## Work task
All entries are to be transcribed verbatim, but images are not carried over.

::: Stored data

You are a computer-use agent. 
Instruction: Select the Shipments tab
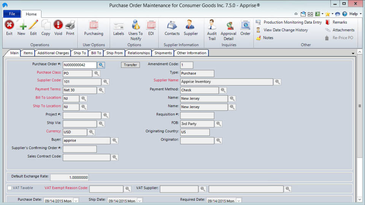pos(163,53)
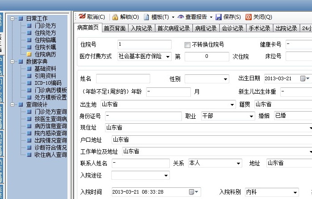Select 门诊处方 in the tree
The image size is (312, 199).
pos(45,26)
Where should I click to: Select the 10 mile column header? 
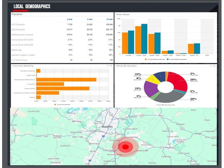(x=110, y=19)
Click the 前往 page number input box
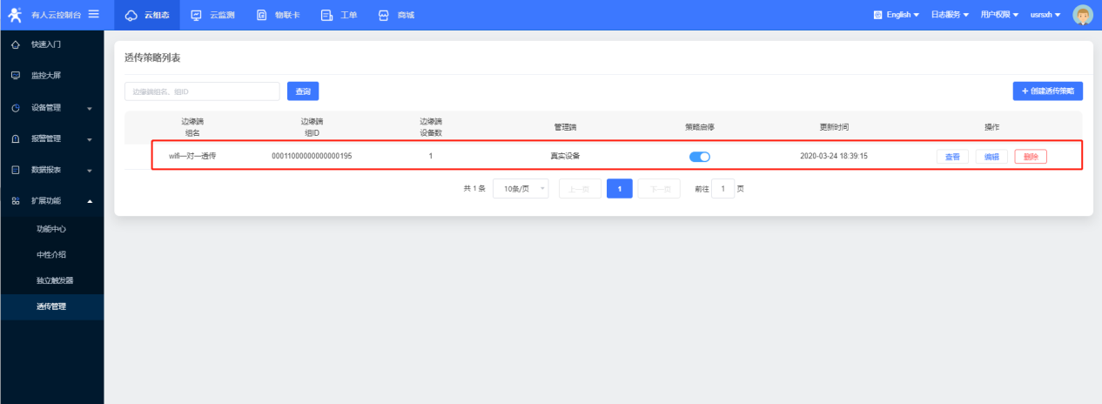The height and width of the screenshot is (404, 1102). point(722,189)
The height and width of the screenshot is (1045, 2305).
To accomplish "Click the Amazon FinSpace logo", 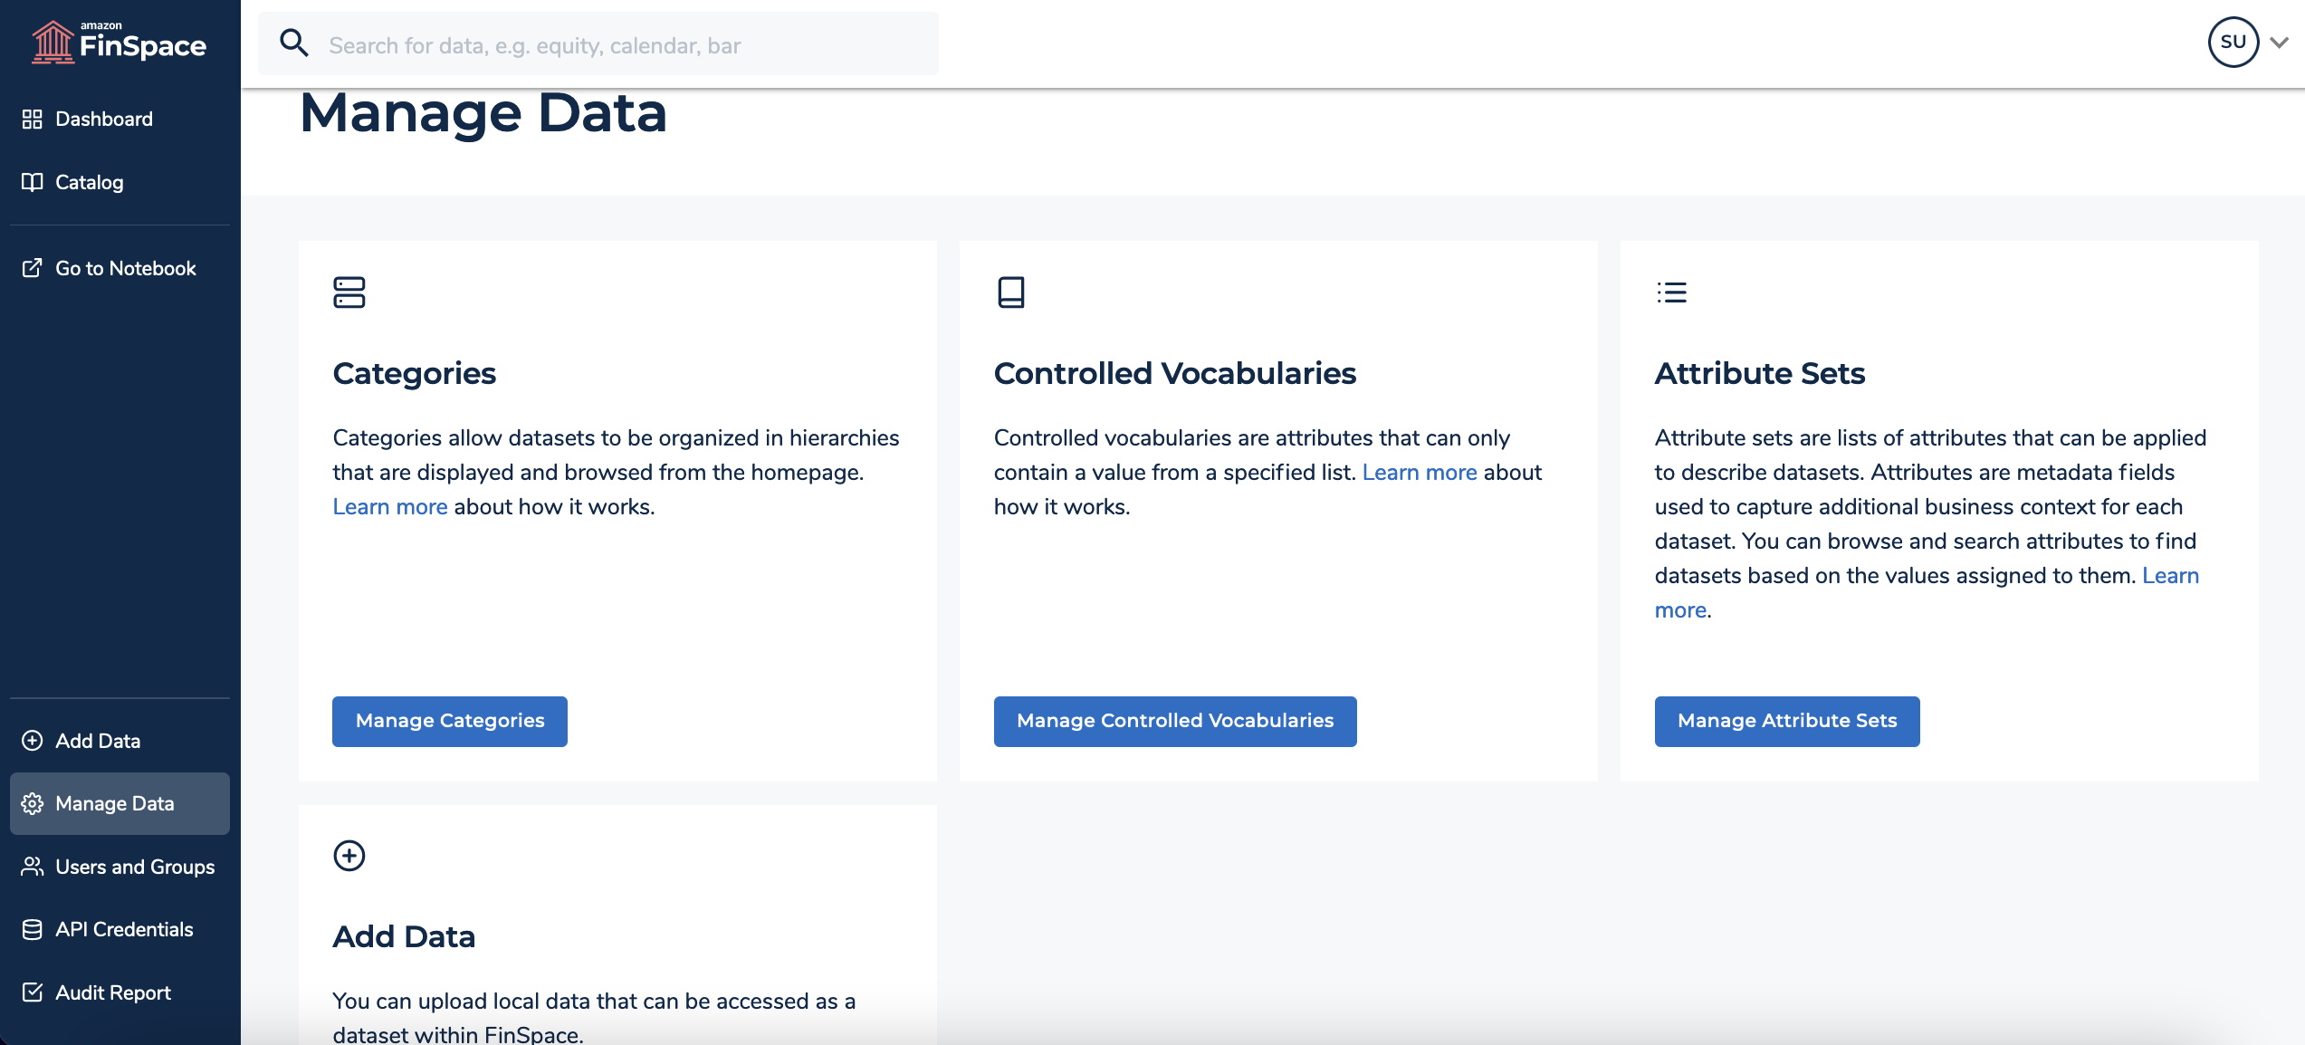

::::::

## Answer section
You are a computer-use agent. 
Instruction: Select the Shipments tab
pos(163,53)
Select 门诊处方 in the tree
The image size is (312, 199).
pos(45,26)
Where should I click to: Select the 10 mile column header? 
(x=110, y=19)
Click the 前往 page number input box
The height and width of the screenshot is (404, 1102). point(722,189)
The height and width of the screenshot is (1045, 2305).
To accomplish "Click the Amazon FinSpace logo", 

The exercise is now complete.